Treasuring the Privilege of Fatherhood

To Your Health!
Why Little Helen Died
Unknown

Perhaps you have heard of the little girl who caught cold easily, and whose mother for that reason kept her home from school on rainy days.

She went one day to a playmate’s birthday party at a neighbor’s home. Set before the children was a great frosted cake with lighted candles: ice cream bricks striped with red, white, green, and brown; candies of seven hues, and a riotous assortment of goodies that struggled with each other in a debauch of color to catch the attention of greedy little eyes.

The little merry-makers were transported by the rainbow sweets before them.
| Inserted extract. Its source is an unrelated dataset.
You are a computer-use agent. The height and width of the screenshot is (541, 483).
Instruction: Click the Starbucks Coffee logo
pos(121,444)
Angel cake and wafers were consumed without end.

That night the tired but happy little darling was tucked away in her warm little bed by a little mother who was happy too.

In her sleep she fretted and tossed a bit. The next day she did not seem well enough to be sent to school. Toward evening, a slight fever developed.
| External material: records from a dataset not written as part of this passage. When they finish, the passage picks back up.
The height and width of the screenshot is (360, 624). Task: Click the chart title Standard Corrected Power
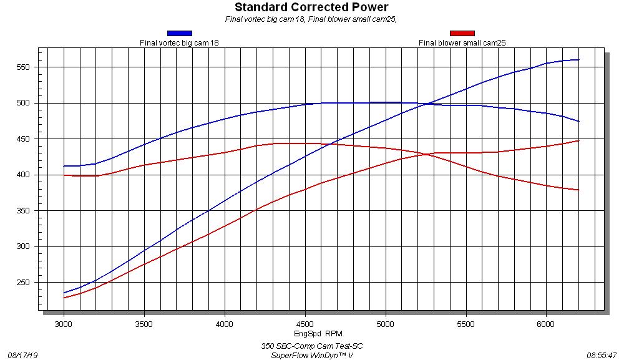pyautogui.click(x=311, y=7)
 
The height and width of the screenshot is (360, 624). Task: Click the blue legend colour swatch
pyautogui.click(x=179, y=33)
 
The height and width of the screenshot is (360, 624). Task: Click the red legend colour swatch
pyautogui.click(x=462, y=33)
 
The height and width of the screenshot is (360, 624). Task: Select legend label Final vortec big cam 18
pyautogui.click(x=179, y=43)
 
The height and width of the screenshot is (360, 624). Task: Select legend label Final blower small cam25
pyautogui.click(x=462, y=43)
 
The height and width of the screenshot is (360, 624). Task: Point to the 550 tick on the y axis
pyautogui.click(x=24, y=67)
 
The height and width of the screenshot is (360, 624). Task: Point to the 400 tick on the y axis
pyautogui.click(x=24, y=175)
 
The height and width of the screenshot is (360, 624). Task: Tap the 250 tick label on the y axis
pyautogui.click(x=24, y=283)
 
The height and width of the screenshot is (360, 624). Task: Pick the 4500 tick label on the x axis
pyautogui.click(x=305, y=324)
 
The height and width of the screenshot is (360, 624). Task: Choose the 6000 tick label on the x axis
pyautogui.click(x=547, y=324)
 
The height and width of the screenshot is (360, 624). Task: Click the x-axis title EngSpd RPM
pyautogui.click(x=318, y=334)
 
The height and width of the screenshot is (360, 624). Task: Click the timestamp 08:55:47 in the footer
pyautogui.click(x=602, y=355)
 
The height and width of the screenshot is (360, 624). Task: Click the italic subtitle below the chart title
pyautogui.click(x=311, y=19)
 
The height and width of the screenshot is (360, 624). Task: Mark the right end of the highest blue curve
pyautogui.click(x=579, y=60)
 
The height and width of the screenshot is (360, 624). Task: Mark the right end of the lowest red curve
pyautogui.click(x=579, y=190)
The mother called it an “upset.”

The fever continued into the second day, and the doctor was called. He felt her pulse, looked at her tongue, and asked what she had been eating.

When the party was described, he smiled and said, “She has eaten too much.” . . .

He did not know that the ice cream, sent in from a store, was stiffened with a modifier made of commercial gelatin, more truthfully classified as carpenter’s glue, which the Bureau of Chemistry at Washington has found to contain as many as 6,000,000,000 organisms to the gram, of which there are 29 in a single ounce.

He did not know that that glue, containing sulphites, copper, and arsenic, was originally intended as wall paper sizing or for use in the paper box factory or furniture shop, but that through the cupidity of the wholesale bakers’ supply houses it had been appropriated for use in confectionery, ice cream, and cake.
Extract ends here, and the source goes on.